Speech-Disrupting Brain Disease (Primary Progressive Aphasia), Reflects Patients’ Native Tongue, UCSF/San Raffaele Study Finds ; Dementia-Related Language Symptoms Differ in Italian and English Speakers

English and Italian speakers with dementia-related language impairment experience distinct kinds of speech and reading difficulties based on features of their native languages, according to new research by scientists at the University of California SanFrancisco (UCSF) Memory and Aging Center (https://memory.ucsf.edu/) and colleagues at the Neuroimaging Research Unit and Neurology Unit at the San Raffaele Scientific Institute in Milan, Italy. Neurologists had long assumed that brain diseases that impact language abilities would manifest in essentially the same way in patients around the world. But recent discoveries have begun to challenge that assumption.
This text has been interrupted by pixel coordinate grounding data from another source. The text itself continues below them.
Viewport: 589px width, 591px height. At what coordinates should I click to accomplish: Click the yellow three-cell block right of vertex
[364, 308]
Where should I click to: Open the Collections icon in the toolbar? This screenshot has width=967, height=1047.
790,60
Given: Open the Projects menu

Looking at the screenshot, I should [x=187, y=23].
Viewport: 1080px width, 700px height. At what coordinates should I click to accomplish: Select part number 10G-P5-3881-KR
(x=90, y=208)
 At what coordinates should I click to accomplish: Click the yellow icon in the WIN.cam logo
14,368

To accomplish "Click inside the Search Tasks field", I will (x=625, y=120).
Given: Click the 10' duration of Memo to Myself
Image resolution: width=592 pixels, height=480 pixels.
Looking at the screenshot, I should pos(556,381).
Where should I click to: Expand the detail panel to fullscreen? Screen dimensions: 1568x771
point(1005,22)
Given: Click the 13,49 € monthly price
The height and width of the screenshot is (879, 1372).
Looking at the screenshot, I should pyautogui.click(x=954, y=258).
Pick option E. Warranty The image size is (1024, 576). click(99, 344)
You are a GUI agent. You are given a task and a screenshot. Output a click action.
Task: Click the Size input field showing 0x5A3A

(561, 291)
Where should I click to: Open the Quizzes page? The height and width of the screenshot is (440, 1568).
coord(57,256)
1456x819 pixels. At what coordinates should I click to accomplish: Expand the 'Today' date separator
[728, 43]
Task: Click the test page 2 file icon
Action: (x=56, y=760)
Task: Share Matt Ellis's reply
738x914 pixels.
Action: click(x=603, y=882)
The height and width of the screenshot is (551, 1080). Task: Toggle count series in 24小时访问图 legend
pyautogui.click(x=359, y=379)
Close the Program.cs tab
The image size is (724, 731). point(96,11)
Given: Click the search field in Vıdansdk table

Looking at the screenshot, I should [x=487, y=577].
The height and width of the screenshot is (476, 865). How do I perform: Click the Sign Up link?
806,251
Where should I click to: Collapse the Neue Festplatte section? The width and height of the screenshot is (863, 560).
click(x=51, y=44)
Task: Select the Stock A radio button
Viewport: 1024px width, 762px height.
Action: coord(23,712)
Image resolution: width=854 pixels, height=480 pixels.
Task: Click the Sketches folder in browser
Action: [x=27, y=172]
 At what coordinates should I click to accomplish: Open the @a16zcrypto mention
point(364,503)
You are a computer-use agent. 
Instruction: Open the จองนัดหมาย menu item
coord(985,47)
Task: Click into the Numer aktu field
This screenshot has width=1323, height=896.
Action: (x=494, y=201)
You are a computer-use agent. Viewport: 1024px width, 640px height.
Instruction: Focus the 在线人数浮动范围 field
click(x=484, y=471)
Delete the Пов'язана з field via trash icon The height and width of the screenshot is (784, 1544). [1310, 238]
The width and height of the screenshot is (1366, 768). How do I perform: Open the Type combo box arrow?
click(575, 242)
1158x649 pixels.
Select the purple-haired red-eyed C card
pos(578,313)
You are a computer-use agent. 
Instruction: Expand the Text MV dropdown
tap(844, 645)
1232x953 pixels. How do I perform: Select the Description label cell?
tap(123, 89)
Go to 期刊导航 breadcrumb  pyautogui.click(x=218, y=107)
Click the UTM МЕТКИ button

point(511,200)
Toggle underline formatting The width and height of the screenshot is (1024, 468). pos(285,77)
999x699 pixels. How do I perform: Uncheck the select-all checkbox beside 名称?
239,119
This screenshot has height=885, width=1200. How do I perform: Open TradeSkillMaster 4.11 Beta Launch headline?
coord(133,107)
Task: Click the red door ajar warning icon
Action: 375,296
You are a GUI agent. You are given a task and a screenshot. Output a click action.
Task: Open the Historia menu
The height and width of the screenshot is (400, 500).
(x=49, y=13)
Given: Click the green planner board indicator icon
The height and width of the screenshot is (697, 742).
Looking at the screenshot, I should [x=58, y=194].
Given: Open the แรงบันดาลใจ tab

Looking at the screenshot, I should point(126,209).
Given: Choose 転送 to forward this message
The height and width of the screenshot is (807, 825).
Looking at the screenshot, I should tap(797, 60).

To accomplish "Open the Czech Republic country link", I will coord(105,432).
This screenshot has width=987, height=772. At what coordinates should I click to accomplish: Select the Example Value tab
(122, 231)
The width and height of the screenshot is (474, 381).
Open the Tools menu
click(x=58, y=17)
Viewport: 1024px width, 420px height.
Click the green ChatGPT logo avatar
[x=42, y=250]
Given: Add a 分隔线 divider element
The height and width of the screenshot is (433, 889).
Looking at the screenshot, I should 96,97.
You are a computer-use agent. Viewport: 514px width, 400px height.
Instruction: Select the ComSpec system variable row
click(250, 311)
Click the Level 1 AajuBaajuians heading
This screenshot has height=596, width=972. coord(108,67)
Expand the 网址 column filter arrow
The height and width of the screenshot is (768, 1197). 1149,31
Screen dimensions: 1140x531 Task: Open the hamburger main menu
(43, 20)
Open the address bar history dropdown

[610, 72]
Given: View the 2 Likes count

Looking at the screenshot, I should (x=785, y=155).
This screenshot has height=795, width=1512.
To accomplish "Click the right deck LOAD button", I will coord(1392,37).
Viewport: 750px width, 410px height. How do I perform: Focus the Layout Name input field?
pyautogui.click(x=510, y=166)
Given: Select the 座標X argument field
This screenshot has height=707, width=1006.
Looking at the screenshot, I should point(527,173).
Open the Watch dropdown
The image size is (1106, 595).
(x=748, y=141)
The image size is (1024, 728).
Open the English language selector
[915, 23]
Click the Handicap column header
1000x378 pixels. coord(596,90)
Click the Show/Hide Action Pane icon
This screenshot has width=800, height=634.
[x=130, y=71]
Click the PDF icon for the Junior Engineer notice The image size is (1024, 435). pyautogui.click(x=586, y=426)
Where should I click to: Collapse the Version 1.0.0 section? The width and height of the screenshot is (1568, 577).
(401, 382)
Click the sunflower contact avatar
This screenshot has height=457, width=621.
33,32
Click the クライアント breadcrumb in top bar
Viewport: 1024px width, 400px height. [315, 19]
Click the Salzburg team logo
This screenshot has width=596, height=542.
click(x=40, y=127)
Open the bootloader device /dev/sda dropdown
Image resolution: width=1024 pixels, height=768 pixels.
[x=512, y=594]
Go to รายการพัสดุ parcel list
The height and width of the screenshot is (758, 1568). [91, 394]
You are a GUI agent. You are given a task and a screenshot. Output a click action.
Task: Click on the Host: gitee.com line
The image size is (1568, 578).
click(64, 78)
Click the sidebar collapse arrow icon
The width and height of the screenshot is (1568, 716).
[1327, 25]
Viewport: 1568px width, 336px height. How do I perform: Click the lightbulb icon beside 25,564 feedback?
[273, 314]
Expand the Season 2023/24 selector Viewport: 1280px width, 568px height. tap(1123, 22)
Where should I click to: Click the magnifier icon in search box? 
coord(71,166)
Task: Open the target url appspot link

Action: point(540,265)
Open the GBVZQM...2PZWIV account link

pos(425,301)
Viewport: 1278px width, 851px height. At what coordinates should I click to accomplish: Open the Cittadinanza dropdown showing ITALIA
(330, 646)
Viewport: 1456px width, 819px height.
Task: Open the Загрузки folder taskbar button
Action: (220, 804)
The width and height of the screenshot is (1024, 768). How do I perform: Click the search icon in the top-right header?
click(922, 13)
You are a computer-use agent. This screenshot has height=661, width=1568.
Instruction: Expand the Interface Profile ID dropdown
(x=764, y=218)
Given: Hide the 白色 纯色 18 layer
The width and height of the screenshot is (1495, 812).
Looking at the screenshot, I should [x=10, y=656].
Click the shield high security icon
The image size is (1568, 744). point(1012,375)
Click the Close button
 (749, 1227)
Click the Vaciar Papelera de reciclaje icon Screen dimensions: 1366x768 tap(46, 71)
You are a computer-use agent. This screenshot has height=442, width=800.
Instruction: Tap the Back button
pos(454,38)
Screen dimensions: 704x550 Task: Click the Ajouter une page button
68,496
For instance, Italian speakers with dyslexia tend to have less severe reading impairment than English or French speakers due to Italian's simpler and more phonetic spelling. "Clinical criteria for diagnosing disorders that affect behavior and language are still mainly based on studies of English speakers and Western cultures, which could lead to misdiagnosis if people who speak different languages or come from another cultural background express symptoms differently," said study senior author Maria Luisa Gorno-Tempini (photo), MD, PhD, a Professor of Neurology and Psychiatry and the Charles Schwab Distinguished Professor in Dyslexia and Neurodevelopment at the UCSF Memory and Aging Center.